» WORK TO COMPLETE
Count the lines below that contain the word "icon", with case counting, and give only the number.
-- Start DATA PROVIDED --
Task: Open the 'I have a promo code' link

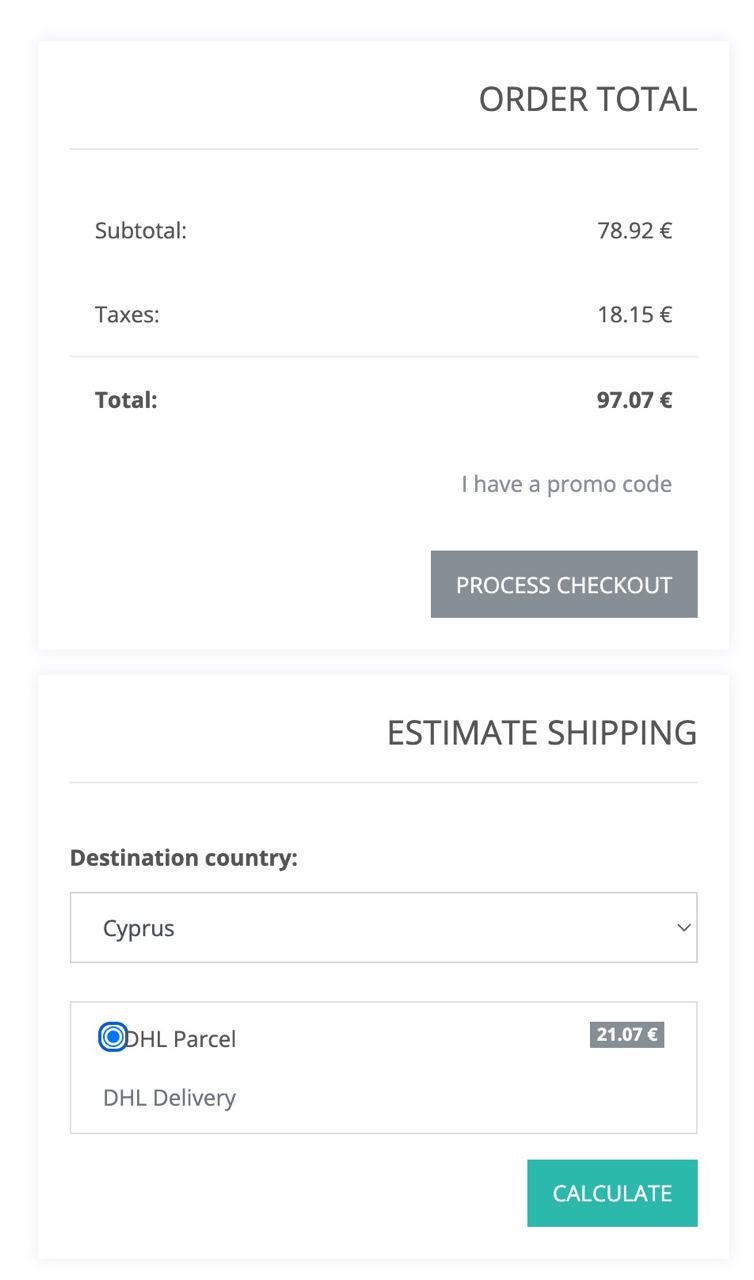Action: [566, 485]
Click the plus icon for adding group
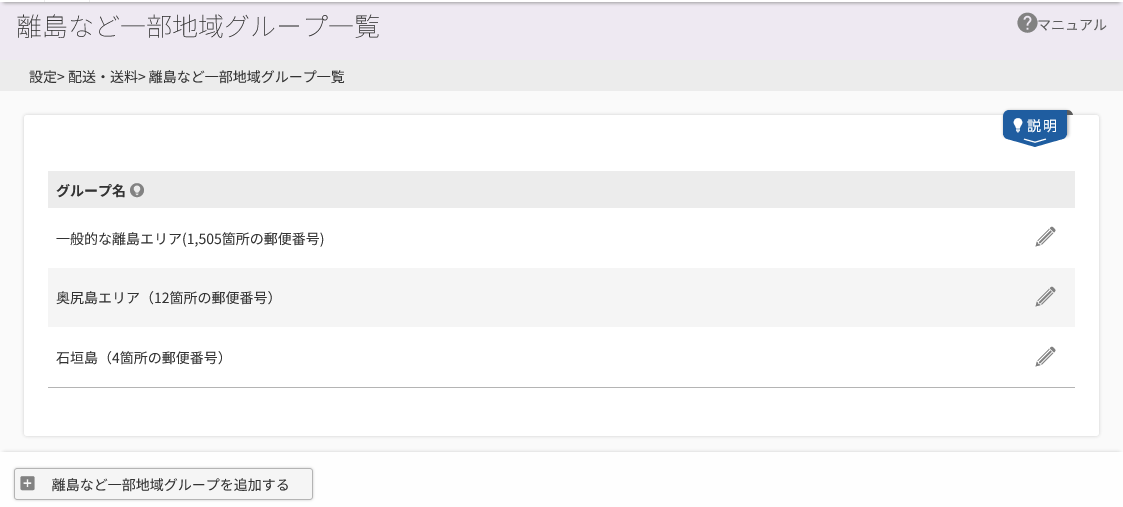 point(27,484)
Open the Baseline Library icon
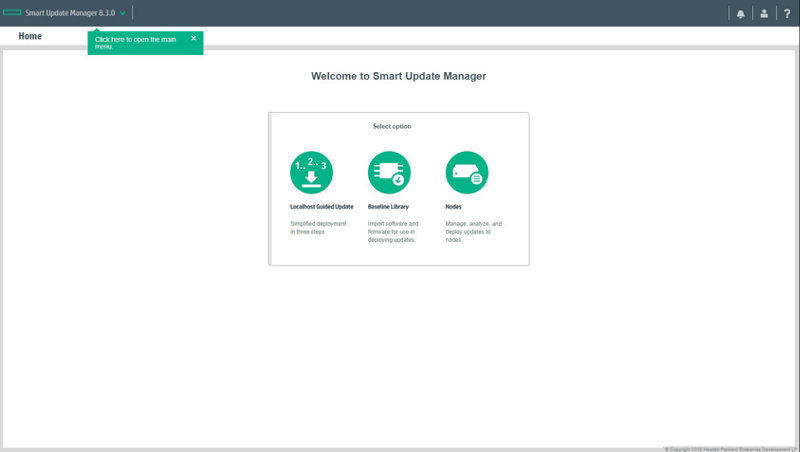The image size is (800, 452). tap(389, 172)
-- End DATA PROVIDED --
» TASK OUTPUT
2